THE PROBLEM →
Copy out the lines of the material that include the string "agent".

DATA FOR THIS TASK →
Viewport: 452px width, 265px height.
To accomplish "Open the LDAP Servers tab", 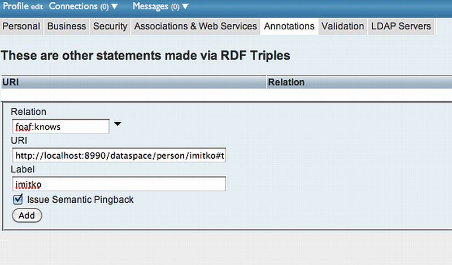I will tap(401, 26).
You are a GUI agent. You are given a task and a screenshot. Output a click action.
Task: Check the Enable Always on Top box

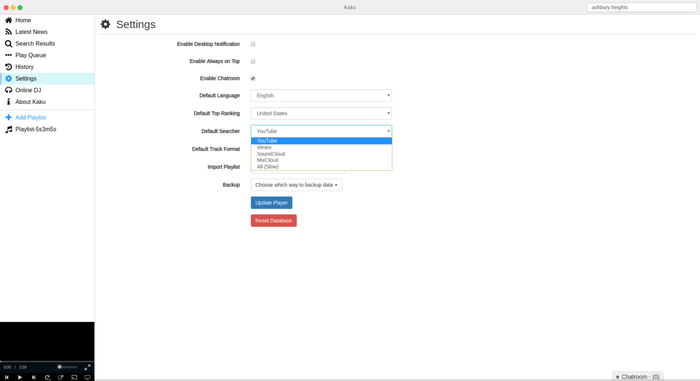tap(253, 61)
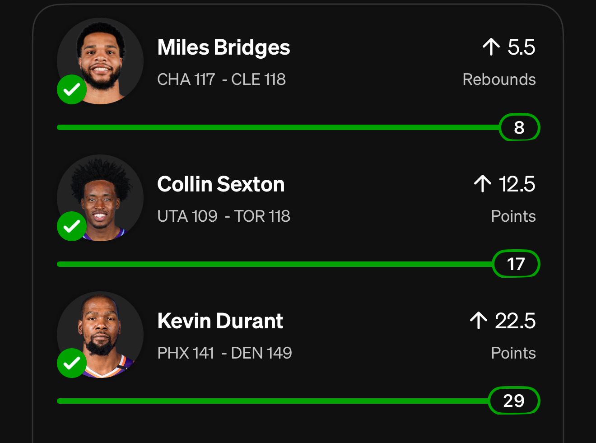Click the up arrow beside 22.5
This screenshot has height=443, width=596.
[x=479, y=321]
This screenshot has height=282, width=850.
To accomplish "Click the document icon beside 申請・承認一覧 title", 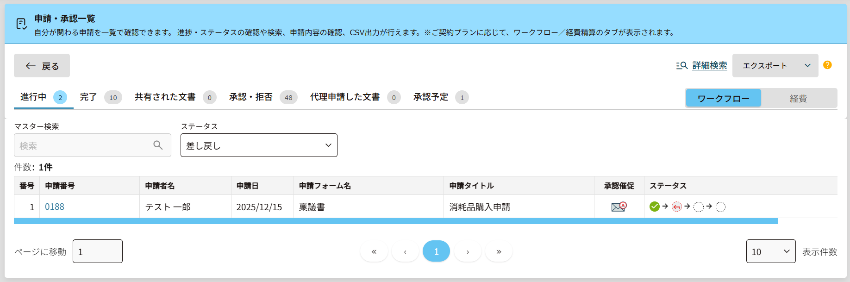I will 21,24.
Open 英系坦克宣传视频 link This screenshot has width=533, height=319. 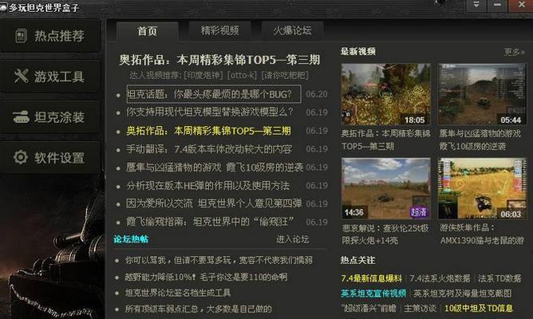[373, 293]
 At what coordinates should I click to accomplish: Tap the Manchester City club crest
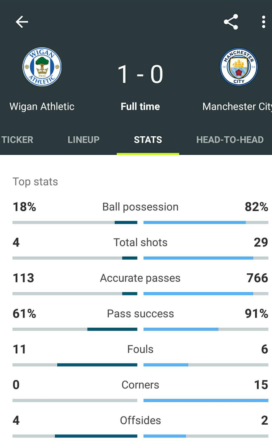239,67
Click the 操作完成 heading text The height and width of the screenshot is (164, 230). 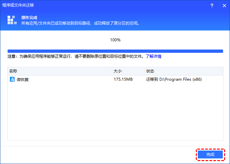(29, 17)
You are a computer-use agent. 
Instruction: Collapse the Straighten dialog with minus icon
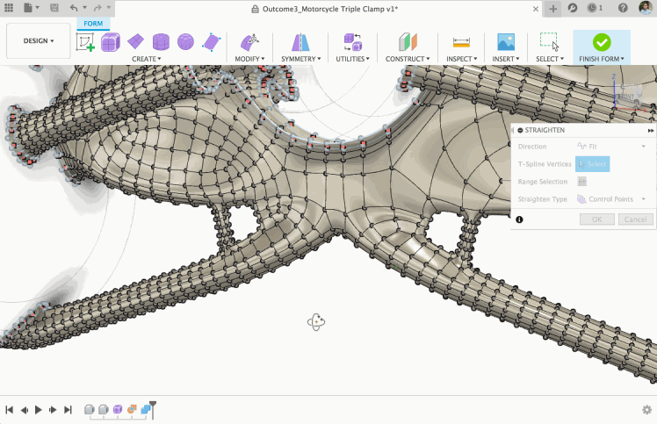coord(520,130)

FINISHED EXERCISE →
You are a GUI agent. You are given a task and a screenshot. Output a click action.
You are a computer-use agent. 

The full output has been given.